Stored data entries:

• • • • • • •

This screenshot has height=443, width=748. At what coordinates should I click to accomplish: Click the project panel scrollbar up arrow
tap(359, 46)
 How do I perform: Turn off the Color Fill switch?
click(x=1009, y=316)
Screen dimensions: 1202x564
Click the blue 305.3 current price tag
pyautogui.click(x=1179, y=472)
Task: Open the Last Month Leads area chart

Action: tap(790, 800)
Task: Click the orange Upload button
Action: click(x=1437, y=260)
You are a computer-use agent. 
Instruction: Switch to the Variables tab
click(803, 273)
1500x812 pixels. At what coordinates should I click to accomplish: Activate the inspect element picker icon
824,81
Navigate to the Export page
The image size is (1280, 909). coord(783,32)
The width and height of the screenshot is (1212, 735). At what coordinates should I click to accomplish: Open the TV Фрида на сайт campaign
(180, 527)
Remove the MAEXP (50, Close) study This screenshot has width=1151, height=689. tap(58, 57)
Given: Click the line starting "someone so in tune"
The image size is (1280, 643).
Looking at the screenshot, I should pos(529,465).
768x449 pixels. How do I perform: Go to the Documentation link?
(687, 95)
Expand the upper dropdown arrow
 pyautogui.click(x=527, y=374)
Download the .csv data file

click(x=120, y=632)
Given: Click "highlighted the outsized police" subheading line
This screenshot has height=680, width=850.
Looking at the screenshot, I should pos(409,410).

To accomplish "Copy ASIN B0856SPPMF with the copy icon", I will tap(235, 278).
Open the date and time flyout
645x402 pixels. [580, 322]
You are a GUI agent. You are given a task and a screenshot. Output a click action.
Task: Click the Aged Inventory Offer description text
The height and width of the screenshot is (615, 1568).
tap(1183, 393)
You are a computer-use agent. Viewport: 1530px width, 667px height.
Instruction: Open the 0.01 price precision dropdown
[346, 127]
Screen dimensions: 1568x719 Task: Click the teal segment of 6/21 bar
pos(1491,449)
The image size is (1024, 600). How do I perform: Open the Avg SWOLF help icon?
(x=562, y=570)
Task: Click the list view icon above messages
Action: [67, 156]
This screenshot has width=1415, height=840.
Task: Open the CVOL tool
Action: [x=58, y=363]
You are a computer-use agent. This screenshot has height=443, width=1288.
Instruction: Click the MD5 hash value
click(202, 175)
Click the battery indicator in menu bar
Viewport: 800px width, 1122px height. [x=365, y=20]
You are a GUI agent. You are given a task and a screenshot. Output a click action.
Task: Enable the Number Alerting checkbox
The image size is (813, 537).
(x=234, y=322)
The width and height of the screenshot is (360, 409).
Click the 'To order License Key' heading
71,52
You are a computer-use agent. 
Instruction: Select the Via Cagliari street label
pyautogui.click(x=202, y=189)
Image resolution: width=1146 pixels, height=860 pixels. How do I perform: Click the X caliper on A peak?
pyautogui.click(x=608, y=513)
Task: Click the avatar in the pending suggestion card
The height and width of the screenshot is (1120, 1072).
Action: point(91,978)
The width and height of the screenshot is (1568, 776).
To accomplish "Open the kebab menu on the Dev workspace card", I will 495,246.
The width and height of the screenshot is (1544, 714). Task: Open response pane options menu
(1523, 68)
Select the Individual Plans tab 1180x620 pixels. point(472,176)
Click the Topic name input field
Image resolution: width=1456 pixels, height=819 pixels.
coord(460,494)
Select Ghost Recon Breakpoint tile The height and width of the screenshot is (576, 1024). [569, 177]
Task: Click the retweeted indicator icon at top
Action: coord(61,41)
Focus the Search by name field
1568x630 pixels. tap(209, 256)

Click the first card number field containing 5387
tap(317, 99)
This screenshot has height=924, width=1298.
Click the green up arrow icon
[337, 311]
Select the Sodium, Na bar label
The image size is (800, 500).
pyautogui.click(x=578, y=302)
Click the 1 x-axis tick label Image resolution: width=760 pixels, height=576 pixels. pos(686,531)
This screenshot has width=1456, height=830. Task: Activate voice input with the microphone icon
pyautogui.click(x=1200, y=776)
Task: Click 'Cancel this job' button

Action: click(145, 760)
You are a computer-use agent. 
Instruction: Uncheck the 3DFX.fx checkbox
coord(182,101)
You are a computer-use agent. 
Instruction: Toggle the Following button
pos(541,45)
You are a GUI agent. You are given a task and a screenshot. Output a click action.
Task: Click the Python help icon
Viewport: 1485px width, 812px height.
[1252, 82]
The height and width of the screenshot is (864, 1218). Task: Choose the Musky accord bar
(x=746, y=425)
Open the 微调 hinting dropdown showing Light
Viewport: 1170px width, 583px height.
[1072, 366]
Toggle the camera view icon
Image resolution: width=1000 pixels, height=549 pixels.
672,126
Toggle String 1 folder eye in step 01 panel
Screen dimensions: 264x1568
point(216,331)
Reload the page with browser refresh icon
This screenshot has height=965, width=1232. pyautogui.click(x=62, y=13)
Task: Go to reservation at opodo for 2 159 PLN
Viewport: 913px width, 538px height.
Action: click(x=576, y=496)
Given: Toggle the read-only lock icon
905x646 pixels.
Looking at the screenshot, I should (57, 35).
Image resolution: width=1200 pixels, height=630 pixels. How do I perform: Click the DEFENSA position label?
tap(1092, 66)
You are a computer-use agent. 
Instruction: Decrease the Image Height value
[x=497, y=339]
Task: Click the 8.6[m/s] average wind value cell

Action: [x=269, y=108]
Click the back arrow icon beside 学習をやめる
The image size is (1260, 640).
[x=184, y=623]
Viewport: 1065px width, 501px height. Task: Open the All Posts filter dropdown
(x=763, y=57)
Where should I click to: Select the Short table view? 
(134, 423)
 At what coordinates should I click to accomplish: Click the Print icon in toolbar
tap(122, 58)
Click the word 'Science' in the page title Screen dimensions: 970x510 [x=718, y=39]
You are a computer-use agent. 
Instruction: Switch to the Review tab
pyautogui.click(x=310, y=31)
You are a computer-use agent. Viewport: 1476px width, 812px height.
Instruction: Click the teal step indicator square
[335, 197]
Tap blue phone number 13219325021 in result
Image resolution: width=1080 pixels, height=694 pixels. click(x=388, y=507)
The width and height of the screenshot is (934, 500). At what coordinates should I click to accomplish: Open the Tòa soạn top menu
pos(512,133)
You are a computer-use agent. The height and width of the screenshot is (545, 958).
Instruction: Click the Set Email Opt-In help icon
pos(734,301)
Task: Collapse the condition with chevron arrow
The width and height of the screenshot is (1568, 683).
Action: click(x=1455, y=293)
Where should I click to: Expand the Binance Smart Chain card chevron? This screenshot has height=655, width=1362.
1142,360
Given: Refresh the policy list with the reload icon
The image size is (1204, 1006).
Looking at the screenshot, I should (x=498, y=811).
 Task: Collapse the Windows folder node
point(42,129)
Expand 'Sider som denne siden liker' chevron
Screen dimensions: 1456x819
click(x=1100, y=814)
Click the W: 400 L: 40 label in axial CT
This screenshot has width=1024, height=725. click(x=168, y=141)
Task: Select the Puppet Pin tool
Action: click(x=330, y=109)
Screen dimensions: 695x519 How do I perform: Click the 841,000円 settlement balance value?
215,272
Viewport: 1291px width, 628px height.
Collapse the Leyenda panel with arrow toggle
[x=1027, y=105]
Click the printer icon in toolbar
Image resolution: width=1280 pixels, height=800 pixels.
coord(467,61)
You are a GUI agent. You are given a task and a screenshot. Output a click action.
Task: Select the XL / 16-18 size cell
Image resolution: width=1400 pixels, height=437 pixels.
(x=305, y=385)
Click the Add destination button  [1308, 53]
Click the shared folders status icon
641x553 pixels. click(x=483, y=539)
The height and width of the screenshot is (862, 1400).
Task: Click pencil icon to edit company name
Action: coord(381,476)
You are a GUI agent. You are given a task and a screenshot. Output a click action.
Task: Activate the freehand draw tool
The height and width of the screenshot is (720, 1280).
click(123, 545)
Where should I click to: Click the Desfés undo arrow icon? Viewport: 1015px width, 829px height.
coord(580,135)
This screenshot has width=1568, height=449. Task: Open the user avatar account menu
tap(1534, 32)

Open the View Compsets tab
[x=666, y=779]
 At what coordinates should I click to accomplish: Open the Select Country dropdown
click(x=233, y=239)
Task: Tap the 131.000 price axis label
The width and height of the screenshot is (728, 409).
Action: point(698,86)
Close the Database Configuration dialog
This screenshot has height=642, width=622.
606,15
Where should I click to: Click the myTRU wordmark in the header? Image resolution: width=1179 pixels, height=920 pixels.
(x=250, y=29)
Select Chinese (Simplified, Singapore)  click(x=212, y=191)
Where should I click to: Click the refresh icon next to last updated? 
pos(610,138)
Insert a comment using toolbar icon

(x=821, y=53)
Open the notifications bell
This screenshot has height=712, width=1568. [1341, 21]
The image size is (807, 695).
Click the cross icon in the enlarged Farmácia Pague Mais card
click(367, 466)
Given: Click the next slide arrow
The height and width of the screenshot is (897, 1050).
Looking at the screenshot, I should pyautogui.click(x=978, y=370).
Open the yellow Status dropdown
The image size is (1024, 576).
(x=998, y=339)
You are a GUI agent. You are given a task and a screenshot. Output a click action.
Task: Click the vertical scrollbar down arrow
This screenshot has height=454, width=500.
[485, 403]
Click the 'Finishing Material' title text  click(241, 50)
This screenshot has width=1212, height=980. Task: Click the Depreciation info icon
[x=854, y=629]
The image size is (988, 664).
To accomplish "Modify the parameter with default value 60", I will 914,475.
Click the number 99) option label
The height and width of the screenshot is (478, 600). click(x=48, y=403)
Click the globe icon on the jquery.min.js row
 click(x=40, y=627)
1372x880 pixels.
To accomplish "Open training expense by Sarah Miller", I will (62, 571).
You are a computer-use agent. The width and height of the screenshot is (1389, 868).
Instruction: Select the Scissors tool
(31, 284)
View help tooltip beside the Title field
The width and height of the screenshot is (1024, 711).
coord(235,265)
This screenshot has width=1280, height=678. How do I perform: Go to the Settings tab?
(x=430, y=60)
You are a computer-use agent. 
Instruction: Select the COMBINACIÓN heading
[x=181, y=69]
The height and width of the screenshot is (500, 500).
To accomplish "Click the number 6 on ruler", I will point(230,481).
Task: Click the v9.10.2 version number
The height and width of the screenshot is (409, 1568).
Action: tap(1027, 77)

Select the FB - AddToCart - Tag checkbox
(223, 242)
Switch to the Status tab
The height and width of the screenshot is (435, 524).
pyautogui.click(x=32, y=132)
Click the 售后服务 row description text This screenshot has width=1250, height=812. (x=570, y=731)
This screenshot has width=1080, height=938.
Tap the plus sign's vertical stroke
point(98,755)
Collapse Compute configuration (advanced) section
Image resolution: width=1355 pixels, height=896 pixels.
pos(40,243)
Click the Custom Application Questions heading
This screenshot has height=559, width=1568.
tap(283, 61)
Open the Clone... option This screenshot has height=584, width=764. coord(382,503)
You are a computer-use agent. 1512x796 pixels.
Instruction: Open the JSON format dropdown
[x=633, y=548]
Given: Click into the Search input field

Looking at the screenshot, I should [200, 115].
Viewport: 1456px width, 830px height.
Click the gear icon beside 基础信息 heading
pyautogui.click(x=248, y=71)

• • • • • • •

WHAT THE TASK REQUIRES:
Lay out the rows as a numbered list, beginning with the line containing "Click the first" and ending with the line containing "pyautogui.click(x=1200, y=776)", with blank lines omitted.

FULL ANSWER:
1. Click the first card number field containing 5387
2. tap(317, 99)
3. This screenshot has height=924, width=1298.
4. Click the green up arrow icon
5. [337, 311]
6. Select the Sodium, Na bar label
7. The image size is (800, 500).
8. pyautogui.click(x=578, y=302)
9. Click the 1 x-axis tick label Image resolution: width=760 pixels, height=576 pixels. pos(686,531)
10. This screenshot has width=1456, height=830. Task: Activate voice input with the microphone icon
11. pyautogui.click(x=1200, y=776)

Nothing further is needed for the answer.